- _EXERCISE_:
Please report how many lines below contain "target", writing nothing except the number.

Collected data entries

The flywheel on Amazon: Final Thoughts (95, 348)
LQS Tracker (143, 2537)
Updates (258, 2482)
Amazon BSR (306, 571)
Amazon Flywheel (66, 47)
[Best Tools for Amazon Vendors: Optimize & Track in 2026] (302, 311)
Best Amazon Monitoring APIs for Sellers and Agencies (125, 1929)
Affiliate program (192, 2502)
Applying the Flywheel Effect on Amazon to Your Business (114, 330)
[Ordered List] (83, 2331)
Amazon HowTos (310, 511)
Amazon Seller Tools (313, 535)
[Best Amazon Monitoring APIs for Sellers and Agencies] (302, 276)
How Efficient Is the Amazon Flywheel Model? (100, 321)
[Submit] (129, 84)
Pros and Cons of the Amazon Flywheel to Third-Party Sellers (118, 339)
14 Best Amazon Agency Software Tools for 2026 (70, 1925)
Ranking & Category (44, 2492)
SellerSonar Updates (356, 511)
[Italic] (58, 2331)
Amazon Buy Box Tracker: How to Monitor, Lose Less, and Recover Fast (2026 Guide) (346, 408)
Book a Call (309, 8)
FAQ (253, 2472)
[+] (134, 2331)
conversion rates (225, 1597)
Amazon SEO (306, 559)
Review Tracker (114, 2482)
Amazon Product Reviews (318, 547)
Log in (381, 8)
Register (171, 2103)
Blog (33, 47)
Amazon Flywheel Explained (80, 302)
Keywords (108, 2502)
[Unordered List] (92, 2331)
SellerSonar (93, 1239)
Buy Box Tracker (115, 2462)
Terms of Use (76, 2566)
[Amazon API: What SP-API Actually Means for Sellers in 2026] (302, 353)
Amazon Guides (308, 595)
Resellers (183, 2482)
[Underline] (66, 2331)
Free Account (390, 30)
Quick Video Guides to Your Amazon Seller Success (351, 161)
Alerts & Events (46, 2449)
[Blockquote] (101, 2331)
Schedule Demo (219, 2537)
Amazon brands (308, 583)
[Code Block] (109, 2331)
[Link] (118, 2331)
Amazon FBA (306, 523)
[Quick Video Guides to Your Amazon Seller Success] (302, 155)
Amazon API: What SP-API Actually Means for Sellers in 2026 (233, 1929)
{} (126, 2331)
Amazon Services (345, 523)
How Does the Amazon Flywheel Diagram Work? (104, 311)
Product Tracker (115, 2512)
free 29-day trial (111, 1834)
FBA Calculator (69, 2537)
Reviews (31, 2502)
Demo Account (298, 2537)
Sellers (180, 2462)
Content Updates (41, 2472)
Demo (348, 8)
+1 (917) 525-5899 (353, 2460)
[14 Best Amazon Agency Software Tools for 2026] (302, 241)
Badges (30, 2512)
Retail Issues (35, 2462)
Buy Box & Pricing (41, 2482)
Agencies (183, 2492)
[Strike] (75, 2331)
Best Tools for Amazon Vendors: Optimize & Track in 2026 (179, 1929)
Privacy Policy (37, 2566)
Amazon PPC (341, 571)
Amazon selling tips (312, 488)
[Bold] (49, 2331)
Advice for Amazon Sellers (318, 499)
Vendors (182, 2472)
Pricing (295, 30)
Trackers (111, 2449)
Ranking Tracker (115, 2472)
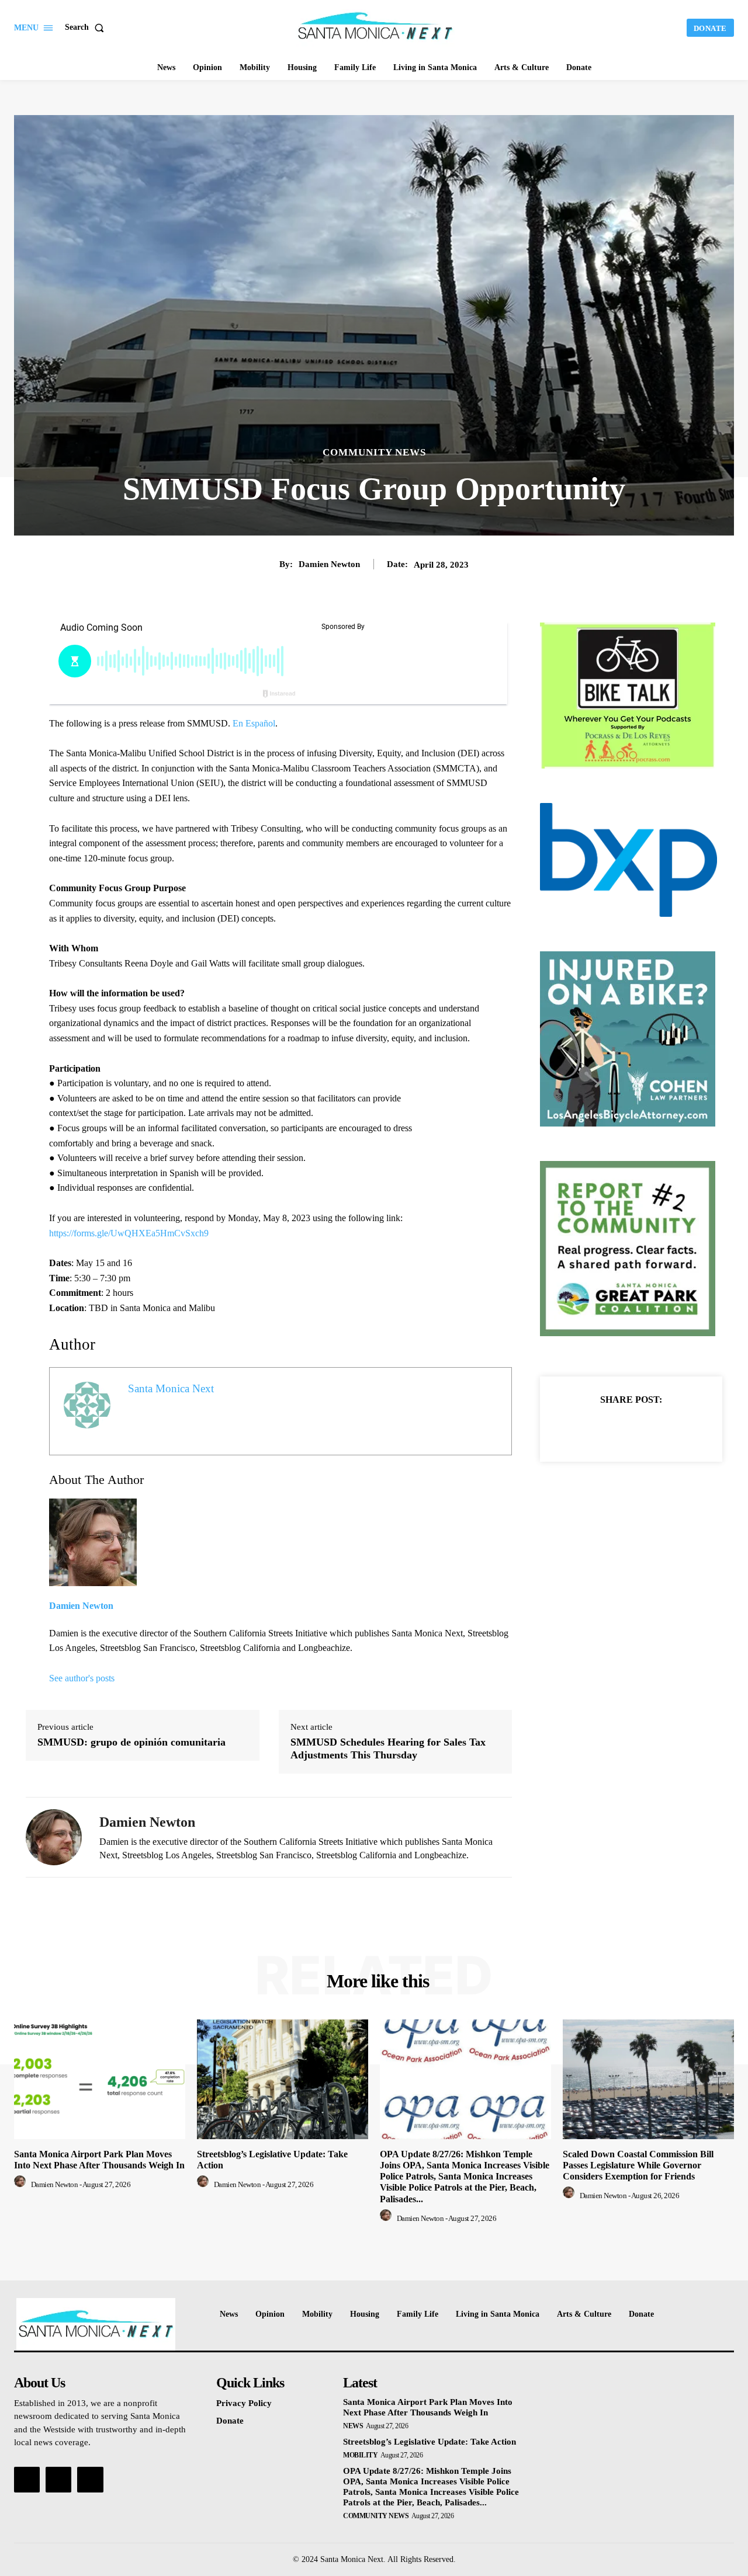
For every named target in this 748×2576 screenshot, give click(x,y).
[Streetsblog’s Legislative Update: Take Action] (282, 2079)
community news (374, 452)
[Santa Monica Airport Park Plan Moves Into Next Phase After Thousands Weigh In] (99, 2079)
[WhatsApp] (671, 1428)
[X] (617, 1428)
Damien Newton (329, 564)
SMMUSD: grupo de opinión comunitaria (131, 1742)
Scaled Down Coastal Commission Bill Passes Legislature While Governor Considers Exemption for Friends (638, 2165)
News (353, 2426)
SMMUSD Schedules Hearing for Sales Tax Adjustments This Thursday (388, 1748)
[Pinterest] (644, 1428)
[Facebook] (590, 1428)
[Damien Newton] (54, 1837)
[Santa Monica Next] (376, 26)
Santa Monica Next (171, 1388)
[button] (87, 27)
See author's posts (82, 1678)
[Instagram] (58, 2479)
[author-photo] (21, 2184)
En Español (254, 723)
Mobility (360, 2455)
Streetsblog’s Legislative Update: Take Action (429, 2441)
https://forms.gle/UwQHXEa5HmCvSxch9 (129, 1233)
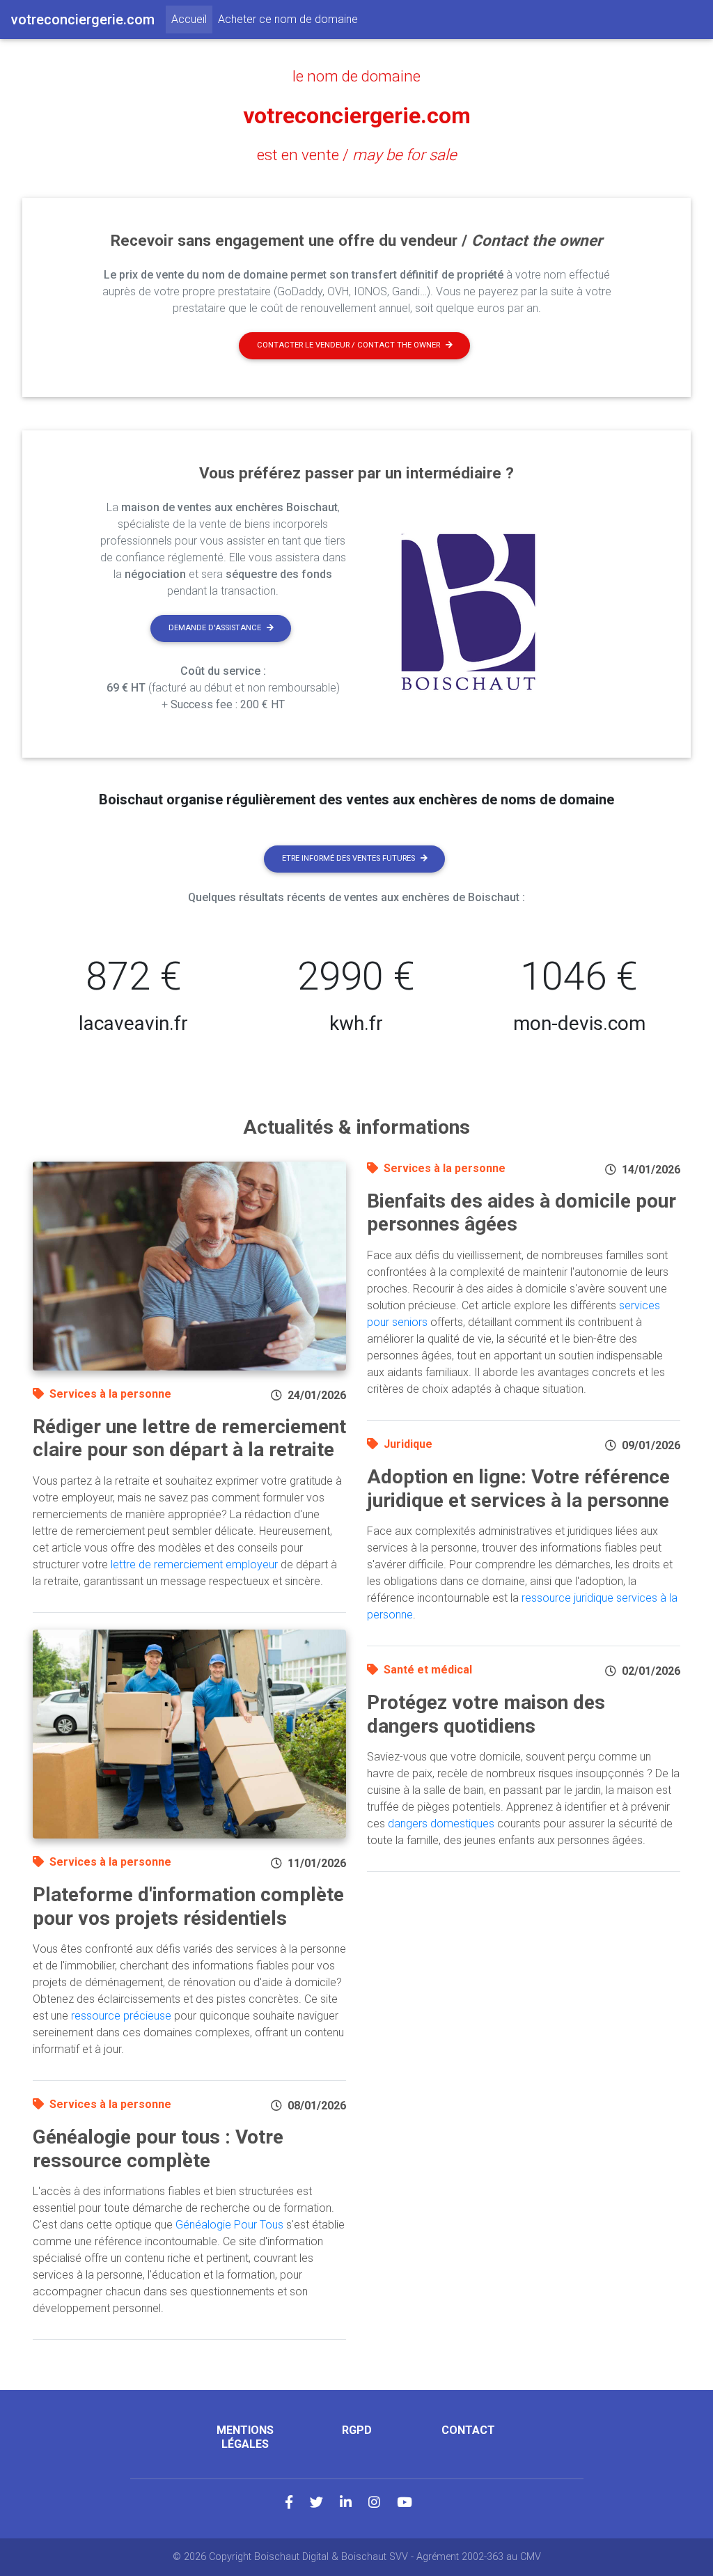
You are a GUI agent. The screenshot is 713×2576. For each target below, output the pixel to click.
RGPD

- _ANSWER SPACE_:
2